After sharing what's probably about 25 square feet or so of an office with the same people for 8 years, there's certain things that we all do that drive each other crazy...
One of us talks to himself all the time... I mean all of the time... imagine for a moment - if you sat about 2 feet away from someone who's every passing random thought came out of their mouth the moment they thought it... all day... every day...
One of us likes to make little jokes about things he sees in new release books - silly band names, funny costumes on foreign band members - pretty much the same three jokes about the same three subjects - over and over and over and over and over...
One of us has the most horrifying, grotesque, disgusting, soul-crushing habit I have ever had to sit next to...
Ice eating.
I'm not talking about the occasional crunch when you take a big sip and accidentally get a cube in your mouth...
I'm talking about a full-on, all-day, never-ending, unrelenting, unstoppable, inhuman CRUNCH-A-THON.
I wish I had a recording of this ice fest that I could play for you now, but here it is as best I can recreate in type:
Swoosshh... slurp... jangle... suck... slam (the cup back down on the desk)... crunch crunch crunch crunch...
Repeat.
It's seriously challenging my very will to live and making me question the crazy that I know lives in my head...

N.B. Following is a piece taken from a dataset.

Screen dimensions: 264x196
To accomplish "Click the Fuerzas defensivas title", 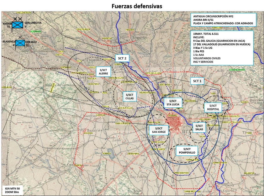I will coord(137,6).
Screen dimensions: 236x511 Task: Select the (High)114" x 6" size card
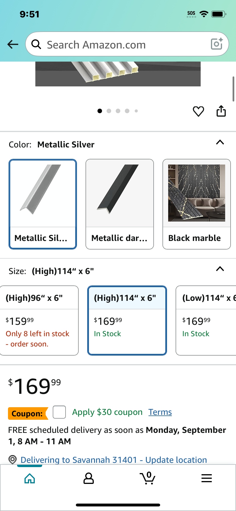point(127,321)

I mean really - it's just ice crunching... I can get used to it... sometimes he takes a day off... he has to get up from that chair at some point... why doesn't he eat food... why does this not bother the other two in the room... why do they think it's funny that it drives me to insanity...

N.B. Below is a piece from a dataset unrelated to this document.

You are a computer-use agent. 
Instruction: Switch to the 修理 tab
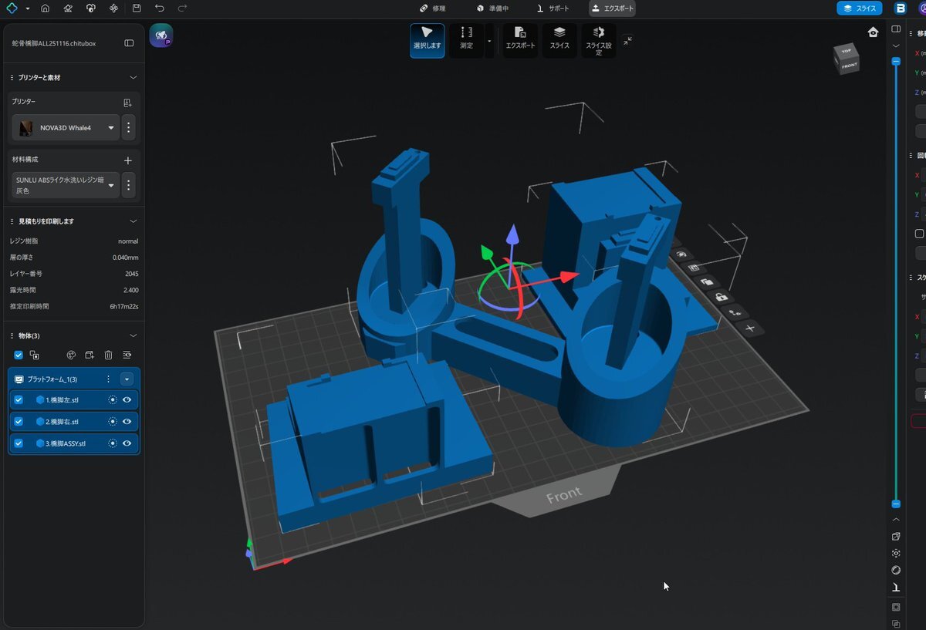point(432,8)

I find myself counting the in-between crunching seconds sometimes... on average... he crunches ice every 17 seconds... yeah... I'm not even kidding...
I even Wiki'ed it - turns out it's really bad for your teeth and most likely means you have intestinal problems or an iron deficiency. So I tell my little cruncher all about how bad it is for you... he could care... back to the crunching...
Swoosshh... slurp... jangle... suck... slam (the cup back down on the desk)... crunch crunch crunch crunch...
Repeat.
Oh, I managed to snap a pic of the cup that contains the instruments used to create the most horrifying thing that happens to me on a daily basis...
Ladies and gents, I present to you... the CUP OF TERROR...
He fills this sucker up 4 to 5 times a day... A DAY!!! I'm not talking with soda or tea or water either... JUST ICE!
Swoosshh... slurp... jangle... suck... slam (the cup back down on the desk)... crunch crunch crunch crunch...
Repeat.
I know that I am perfect and do absolutely nothing to ever annoy anyone ever, but I sure do wish I could figure out something that he despises so that I could constantly do it over and over again...
So, tell me... am I alone? Do you guys have people in your office that torture you with this type of thing????